ST. PAUL, Minn. (AP) — The people developing the complex computer systems that will power Minnesota’s health insurance exchange say one way they’re coping with tight deadlines is by deferring some less critical work until after the online marketplace goes live on Oct. 1.
Exchange officials will delay the rollout of certain functions that aren’t essential to be running on Day 1. They will focus on making sure people can sign up for coverage when open enrollment begins, said April Todd-Malmlov, executive director of MNsure. The coverage doesn’t take effect until Jan. 1.
“It is a lot of work to get done in a short time, We want our vendors to focus on priorities,” Todd-Malmlov said in an interview with The Associated Press.
So the delayed functions will be added in a series of software upgrades planned for later this year and for early next year.

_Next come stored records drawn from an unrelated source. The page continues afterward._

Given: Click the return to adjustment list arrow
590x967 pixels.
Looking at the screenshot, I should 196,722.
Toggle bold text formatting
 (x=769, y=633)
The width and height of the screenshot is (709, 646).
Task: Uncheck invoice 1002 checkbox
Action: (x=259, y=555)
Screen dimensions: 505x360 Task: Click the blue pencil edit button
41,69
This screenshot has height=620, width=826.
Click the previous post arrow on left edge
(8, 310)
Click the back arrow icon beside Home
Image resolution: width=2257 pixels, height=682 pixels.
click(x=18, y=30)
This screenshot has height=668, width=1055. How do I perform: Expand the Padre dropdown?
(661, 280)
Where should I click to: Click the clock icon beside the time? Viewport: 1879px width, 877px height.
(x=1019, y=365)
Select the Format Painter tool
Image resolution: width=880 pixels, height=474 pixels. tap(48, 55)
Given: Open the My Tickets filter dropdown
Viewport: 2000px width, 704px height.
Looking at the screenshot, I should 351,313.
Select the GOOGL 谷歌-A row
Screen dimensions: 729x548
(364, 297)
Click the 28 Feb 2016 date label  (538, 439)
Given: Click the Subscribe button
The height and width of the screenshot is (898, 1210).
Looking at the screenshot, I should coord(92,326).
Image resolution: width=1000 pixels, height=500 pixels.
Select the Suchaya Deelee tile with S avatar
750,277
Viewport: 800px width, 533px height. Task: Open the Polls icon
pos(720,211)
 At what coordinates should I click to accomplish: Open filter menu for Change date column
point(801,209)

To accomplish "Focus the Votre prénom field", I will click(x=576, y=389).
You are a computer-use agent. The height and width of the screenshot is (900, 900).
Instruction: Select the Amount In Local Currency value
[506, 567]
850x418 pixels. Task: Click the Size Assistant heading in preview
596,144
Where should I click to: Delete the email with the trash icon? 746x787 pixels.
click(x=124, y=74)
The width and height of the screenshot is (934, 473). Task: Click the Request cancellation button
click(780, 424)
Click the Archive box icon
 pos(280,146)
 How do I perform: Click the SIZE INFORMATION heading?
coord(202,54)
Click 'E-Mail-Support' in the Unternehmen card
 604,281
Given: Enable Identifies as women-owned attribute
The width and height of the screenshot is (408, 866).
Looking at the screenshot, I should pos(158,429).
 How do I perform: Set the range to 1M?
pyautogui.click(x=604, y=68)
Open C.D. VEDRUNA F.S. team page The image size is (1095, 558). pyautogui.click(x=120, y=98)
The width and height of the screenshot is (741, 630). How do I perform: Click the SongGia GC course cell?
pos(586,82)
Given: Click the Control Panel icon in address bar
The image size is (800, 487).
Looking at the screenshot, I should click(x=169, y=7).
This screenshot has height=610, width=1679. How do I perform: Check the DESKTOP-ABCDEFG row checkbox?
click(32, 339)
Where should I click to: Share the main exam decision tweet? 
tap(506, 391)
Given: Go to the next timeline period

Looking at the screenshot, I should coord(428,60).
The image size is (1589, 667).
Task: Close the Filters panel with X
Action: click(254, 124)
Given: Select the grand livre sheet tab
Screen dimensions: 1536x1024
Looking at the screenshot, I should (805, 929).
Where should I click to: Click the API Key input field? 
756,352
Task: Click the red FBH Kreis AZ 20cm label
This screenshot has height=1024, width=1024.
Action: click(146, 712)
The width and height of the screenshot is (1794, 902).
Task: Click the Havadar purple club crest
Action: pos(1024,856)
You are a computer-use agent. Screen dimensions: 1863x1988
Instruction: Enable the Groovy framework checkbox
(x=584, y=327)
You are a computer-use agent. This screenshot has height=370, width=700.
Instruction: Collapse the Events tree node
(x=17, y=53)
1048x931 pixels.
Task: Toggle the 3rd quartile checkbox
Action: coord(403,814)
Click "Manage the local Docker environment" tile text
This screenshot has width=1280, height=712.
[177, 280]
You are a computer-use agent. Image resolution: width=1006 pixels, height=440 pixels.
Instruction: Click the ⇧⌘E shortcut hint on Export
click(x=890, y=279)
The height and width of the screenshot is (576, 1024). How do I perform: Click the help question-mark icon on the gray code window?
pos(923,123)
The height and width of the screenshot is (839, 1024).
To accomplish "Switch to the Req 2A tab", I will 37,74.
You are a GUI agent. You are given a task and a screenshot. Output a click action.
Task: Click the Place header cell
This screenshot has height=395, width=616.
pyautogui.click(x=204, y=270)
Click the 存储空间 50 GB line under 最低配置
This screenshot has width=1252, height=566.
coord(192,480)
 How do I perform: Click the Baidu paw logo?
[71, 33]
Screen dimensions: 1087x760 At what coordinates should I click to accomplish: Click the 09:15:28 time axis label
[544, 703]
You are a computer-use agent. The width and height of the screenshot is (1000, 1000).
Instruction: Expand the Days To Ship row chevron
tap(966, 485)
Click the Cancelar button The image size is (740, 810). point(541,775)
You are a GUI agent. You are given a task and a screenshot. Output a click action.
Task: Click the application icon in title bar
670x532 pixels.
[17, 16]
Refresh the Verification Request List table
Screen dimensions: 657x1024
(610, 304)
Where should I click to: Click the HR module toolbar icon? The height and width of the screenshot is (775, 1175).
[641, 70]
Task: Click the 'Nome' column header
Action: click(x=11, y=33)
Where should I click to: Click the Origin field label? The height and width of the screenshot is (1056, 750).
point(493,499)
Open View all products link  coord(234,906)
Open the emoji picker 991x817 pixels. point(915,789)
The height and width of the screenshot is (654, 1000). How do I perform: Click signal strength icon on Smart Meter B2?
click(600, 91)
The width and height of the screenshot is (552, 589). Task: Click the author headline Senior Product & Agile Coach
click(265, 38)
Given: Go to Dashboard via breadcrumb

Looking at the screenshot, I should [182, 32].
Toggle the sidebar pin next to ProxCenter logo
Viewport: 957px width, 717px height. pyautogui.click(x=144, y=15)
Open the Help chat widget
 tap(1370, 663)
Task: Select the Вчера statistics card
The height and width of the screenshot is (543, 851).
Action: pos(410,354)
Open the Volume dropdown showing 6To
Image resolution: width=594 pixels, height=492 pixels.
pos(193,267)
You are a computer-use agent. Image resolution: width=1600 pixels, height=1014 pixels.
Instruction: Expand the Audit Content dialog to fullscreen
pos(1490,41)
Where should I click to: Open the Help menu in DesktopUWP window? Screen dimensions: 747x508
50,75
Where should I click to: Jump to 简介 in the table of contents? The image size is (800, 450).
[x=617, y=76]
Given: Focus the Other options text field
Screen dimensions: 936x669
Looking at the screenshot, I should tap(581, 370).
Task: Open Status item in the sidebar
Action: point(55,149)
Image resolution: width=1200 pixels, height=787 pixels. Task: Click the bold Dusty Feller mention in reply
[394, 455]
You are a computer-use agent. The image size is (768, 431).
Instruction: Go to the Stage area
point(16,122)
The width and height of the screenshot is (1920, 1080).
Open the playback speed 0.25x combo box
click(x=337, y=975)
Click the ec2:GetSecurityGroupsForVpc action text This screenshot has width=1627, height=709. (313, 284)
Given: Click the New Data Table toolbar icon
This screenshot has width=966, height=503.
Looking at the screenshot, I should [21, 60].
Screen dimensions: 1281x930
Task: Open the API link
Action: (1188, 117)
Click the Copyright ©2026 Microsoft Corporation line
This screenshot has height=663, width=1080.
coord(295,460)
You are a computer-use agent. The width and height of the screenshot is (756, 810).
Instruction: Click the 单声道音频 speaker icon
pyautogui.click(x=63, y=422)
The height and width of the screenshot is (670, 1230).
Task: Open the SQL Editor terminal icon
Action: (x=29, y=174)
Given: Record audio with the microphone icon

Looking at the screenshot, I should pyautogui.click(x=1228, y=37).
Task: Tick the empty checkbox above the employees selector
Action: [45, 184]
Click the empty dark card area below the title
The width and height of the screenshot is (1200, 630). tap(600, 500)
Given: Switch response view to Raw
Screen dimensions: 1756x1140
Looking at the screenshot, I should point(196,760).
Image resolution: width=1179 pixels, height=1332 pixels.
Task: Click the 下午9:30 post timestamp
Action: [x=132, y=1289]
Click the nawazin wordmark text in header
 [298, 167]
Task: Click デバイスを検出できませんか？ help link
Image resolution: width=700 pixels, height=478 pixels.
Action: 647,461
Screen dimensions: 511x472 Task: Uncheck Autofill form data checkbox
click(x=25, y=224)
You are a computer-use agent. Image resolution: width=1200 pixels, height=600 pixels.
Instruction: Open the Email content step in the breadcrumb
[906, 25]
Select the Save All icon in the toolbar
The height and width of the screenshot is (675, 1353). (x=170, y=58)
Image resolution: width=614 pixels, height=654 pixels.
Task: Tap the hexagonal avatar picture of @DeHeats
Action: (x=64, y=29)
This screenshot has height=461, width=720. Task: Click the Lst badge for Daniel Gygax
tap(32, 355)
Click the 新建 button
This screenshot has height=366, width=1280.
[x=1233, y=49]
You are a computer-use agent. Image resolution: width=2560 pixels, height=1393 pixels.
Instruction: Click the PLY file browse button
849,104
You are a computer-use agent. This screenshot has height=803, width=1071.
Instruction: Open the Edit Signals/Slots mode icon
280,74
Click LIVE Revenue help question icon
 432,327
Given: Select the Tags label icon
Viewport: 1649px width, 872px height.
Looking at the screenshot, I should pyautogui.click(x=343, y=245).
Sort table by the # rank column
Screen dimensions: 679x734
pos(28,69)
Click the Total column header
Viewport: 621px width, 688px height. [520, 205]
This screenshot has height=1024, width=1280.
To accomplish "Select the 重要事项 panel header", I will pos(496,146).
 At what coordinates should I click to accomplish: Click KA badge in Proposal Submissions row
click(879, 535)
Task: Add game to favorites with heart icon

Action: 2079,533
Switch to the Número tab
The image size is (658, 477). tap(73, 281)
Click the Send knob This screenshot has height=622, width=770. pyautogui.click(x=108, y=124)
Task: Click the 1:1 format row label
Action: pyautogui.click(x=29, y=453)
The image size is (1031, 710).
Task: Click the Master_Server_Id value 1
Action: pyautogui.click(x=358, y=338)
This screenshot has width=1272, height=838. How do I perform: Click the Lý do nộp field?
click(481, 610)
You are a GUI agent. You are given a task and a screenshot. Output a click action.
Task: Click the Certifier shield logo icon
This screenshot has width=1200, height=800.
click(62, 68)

One function that will be delayed is the ability for an enrollee to update their coverage to reflect a life event such as the birth of a baby, or to add a spouse if they get married.
“We’re not going to need that on October 1st because coverage isn’t effective until January 1st,” she said, adding that that particular function probably will be added in February or March.
Another delay will affect people currently enrolled in public health care programs such as Medicaid. They’ll initially be enrolled in a default insurance plan and sent a notice saying that they can change plans once that upgrade is complete, she said.
Speaking at a legislative oversight hearing Monday, Todd-Malmlov laid out MNsure’s timeline for getting the system ready for its public debut Oct. 1. She said they’re building “much more than just a website” because the various components need to perform a wide range of functions and connect with other state, federal and vendor systems.
“Getting something up of this magnitude in the period of time that we have is a major lift,” she said.
The final software “code drop” from vendors is planned for the end this month, with systems integration and testing work planned for August into September, and fixing of known bugs planned through September, she said.
Functions will be added and bugs that crop up will be fixed in software upgrades pre-planned for December and January, in February and March, and before the second open enrollment period begins in October 2014, she told the panel.
Todd-Malmlov said in the interview that few if any of the software delays should inconvenience consumers.
“There really shouldn’t be any impact on the consumers’ experience at all,” she said.